A stationary object is released from a point P a distance 3R from the centre of the moon which has radius R and mass M. which one of the following expressions gives the speed of the object on hitting the moon?

To find the speed of the object when it hits the moon, we can use the principle of conservation of energy.

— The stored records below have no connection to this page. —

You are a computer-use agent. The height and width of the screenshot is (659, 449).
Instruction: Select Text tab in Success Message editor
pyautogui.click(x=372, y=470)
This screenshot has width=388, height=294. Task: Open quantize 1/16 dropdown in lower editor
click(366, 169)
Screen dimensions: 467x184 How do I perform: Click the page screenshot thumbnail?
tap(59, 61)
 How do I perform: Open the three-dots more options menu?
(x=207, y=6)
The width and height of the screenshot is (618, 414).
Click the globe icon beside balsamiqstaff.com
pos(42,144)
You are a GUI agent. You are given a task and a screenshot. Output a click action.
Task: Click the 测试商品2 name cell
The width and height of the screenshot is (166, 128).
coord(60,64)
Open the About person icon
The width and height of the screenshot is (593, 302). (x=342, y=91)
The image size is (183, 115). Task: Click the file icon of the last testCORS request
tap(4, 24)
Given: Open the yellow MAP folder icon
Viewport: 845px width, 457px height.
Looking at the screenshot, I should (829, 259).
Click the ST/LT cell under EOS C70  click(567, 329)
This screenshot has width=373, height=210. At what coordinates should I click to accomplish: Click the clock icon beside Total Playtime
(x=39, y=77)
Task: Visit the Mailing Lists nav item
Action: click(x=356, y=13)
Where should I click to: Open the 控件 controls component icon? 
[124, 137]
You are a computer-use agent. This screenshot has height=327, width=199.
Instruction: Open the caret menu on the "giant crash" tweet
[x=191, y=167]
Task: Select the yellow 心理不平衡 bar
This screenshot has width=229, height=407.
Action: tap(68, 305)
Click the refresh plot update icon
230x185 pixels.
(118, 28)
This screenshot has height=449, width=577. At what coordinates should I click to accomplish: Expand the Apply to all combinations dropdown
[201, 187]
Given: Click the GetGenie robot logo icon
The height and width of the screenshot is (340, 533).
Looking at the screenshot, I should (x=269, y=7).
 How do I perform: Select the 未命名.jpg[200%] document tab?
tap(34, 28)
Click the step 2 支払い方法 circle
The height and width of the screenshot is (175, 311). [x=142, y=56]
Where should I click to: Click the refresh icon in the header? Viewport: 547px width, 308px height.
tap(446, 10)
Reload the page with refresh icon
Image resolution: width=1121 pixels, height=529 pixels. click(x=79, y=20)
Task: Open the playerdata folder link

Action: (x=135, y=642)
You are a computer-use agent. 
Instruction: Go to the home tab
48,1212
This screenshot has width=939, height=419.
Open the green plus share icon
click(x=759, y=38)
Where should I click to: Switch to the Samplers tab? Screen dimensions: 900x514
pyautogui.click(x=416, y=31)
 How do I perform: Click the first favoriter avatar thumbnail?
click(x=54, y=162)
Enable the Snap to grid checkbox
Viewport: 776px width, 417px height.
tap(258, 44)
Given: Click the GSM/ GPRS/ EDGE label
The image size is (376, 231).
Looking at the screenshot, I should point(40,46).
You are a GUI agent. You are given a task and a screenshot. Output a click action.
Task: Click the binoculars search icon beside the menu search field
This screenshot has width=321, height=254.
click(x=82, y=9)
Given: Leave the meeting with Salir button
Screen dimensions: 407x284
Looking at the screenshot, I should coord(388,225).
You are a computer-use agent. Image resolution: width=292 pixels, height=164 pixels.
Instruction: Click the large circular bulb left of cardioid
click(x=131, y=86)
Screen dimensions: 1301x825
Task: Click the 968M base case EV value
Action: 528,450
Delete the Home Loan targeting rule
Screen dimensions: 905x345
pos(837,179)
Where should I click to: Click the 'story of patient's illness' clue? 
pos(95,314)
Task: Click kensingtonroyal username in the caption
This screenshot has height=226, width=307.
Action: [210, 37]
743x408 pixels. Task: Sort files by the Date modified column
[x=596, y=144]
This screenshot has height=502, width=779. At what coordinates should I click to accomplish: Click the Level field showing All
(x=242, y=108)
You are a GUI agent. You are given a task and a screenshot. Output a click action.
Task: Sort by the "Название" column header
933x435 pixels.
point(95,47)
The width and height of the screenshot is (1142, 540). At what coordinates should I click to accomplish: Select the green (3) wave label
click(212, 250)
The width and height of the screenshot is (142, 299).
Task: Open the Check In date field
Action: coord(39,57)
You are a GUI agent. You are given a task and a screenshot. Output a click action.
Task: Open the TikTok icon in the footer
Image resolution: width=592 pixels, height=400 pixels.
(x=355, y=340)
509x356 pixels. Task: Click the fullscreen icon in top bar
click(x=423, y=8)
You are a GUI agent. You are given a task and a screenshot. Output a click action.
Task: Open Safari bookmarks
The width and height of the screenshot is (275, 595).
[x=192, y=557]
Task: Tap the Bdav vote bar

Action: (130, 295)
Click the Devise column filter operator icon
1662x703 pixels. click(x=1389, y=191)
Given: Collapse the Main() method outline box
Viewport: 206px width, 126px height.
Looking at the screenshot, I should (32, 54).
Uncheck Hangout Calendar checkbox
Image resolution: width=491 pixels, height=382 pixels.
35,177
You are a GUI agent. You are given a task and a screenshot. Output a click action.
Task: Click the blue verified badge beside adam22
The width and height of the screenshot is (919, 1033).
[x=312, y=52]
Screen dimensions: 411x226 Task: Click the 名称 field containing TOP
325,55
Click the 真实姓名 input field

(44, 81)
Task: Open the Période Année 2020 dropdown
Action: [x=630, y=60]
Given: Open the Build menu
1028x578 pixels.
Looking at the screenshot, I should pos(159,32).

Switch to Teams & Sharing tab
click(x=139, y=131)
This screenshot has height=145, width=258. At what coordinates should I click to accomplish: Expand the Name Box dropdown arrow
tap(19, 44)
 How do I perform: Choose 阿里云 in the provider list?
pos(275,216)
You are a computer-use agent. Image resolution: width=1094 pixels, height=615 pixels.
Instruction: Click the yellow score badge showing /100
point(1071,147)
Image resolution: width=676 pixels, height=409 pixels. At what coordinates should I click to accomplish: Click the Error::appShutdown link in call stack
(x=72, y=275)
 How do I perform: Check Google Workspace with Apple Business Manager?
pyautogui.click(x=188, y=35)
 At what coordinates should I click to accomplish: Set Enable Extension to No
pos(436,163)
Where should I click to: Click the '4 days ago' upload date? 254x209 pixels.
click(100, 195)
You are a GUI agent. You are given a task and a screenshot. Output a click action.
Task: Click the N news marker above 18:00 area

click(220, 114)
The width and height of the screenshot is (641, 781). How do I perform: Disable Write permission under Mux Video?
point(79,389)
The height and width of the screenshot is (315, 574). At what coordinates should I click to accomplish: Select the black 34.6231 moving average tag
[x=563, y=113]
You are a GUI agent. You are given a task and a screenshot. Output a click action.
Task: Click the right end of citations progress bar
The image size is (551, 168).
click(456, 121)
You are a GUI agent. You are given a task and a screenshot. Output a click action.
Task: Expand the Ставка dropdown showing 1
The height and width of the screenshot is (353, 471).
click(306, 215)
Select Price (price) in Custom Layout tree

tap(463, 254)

The total mechanical energy (potential energy + kinetic energy) at the point of release (point P) must equal the total mechanical energy just before the object hits the moon. ### Step-by-Step Solution: 1. **Identify the Initial and Final States**: - The object is released from a distance of \(3R\) from the center of the moon. - The potential energy at this point and the kinetic energy is zero since the object is stationary. - The final state is just before the object hits the moon's surface. 2. **Write the Conservation of Energy Equation**: \[ \text{Potential Energy at P} + \text{Kinetic Energy at P} = \text{Potential Energy at surface} + \text{Kinetic Energy at surface} \] 3. **Calculate Potential Energy at Point P**: - The gravitational potential energy \(U\) at a distance \(r\) from the center of a mass \(M\) is given by: \[ U = -\frac{GMm}{r} \] - At point P (distance \(3R\)): \[ U_P = -\frac{GMm}{3R} \] - Kinetic energy at point P is zero since the object is stationary: \[ K.E._P = 0 \] 4. **Calculate Potential Energy at the Surface of the Moon**: - At the surface of the moon (distance \(R\)): \[ U_{surface} = -\frac{GMm}{R} \] - Let \(v\) be the speed of the object just before hitting the moon. The kinetic energy at the surface is: \[ K.E._{surface} = \frac{1}{2}mv^2 \] 5. **Set Up the Energy Conservation Equation**: \[ -\frac{GMm}{3R} + 0 = -\frac{GMm}{R} + \frac{1}{2}mv^2 \] 6. **Simplify the Equation**: - Rearranging gives: \[ -\frac{GMm}{3R} + \frac{GMm}{R} = \frac{1}{2}mv^2 \] - Combine the left side: \[ \frac{GMm}{R} - \frac{GMm}{3R} = \frac{GMm}{R} \left(1 - \frac{1}{3}\right) = \frac{GMm}{R} \cdot \frac{2}{3} = \frac{2GMm}{3R} \] - Therefore, we have: \[ \frac{2GMm}{3R} = \frac{1}{2}mv^2 \] 7. **Solve for \(v\)**: - Cancel \(m\) from both sides (assuming \(m \neq 0\)): \[ \frac{2GM}{3R} = \frac{1}{2}v^2 \] - Multiply both sides by 2: \[ \frac{4GM}{3R} = v^2 \] - Taking the square root gives: \[ v = \sqrt{\frac{4GM}{3R}} \] ### Final Expression: The speed of the object on hitting the moon is: \[ v = \sqrt{\frac{4GM}{3R}} \]